El Boeing 747SP modificado vuela un telescopio de casi 3 metros de diámetro hasta 14.000 metros de altitud, por encima del 99% del vapor de agua de la Tierra para obtener una visión clara del Universo infrarrojo que no se puede observar con telescopios terrestres. Su movilidad también le permite capturar eventos transitorios en astronomía en lugares remotos como el océano abierto. Debido a que SOFIA aterriza después de cada vuelo, se puede actualizar con la última tecnología para responder a algunas de las preguntas más urgentes de la ciencia.

Usando SOFIA, los científicos detectaron el primer tipo de molécula del Universo en el espacio, revelaron nuevos detalles sobre el nacimiento y la muerte de estrellas y planetas, y explicaron qué está impulsando los agujeros negros supermasivos y cómo las galaxias evolucionan y toman forma, entre otros descubrimientos. Estos son algunos de los principales descubrimientos de SOFIA de la última década:

El primer tipo de molécula del Universo

SOFIA encontró el primer tipo de molécula que se formó en el Universo, llamada hidruro de helio. Primero se formó solo 100.000 años después del Big Bang como el primer paso en la evolución cósmica que finalmente condujo al complejo Universo que conocemos hoy. El mismo tipo de molécula debería estar presente en partes del Universo moderno, pero nunca se había detectado fuera de un laboratorio, hasta que SOFIA lo encontró en una nebulosa planetaria llamada NGC 7027. Encontrarlo en el Universo moderno, confirma una parte clave de nuestra  comprensión del Universo primitivo.

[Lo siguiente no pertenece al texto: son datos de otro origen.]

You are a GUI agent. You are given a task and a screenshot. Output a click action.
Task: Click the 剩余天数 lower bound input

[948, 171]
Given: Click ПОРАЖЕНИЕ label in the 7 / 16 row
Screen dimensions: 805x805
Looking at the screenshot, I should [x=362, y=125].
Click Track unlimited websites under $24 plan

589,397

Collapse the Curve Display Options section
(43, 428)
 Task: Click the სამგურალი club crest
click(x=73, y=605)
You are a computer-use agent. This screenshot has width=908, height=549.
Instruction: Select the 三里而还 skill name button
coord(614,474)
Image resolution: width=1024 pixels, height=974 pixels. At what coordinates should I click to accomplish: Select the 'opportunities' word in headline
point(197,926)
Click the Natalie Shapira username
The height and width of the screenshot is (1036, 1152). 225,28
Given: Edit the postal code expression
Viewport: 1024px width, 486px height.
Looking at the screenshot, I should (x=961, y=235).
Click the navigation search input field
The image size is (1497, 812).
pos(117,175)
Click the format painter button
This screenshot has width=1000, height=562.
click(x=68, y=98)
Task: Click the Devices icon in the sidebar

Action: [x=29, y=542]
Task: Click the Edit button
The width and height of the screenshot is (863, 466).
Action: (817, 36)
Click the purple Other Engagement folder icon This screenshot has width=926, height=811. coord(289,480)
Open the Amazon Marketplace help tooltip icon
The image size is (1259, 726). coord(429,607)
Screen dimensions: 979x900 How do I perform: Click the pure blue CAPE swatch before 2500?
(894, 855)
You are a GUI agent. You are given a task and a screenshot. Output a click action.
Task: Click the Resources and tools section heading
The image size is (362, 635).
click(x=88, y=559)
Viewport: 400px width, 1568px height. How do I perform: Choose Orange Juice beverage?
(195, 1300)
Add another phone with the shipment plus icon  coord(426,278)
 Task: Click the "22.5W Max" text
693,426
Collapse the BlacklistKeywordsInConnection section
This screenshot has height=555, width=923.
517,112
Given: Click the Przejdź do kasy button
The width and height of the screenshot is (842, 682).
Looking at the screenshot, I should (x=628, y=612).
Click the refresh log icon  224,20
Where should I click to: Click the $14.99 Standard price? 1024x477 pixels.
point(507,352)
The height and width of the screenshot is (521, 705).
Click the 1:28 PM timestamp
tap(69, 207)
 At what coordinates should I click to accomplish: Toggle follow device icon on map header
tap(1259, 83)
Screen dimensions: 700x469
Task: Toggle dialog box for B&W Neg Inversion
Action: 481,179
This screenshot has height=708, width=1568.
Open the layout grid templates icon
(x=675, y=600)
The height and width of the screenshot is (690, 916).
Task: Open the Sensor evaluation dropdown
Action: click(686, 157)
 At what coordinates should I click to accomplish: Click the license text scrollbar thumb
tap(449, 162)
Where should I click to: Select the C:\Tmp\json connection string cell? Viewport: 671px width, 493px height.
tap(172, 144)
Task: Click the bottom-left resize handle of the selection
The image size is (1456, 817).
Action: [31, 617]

Imagen de la nebulosa planetaria NGC 7027 con ilustración de moléculas de hidruro de helio. En esta nebulosa planetaria, SOFIA detectó hidruro de helio, una combinación de helio (rojo) e hidrógeno (azul), que fue el primer tipo de molécula que se formó en el Universo temprano. Esta es la primera vez que se encuentra hidruro de helio en el Universo moderno.
Créditos: NASA / ESA / Hubble Procesamiento: Judy Schmidt.
Estrella recién nacida en la nebulosa de Orión previene el nacimiento de hermanos estelares.

El viento estelar de una estrella recién nacida en la Nebulosa de Orión está impidiendo que se formen más estrellas nuevas cerca, ya que despeja una burbuja a su alrededor. Los astrónomos llaman a estos efectos “retroalimentación”, y son clave para comprender las estrellas que vemos hoy y las que pueden formarse en el futuro. Hasta este descubrimiento, los científicos pensaban que otros procesos, como la explosión de estrellas llamadas supernovas, eran en gran parte responsables de la regular formación de estrellas.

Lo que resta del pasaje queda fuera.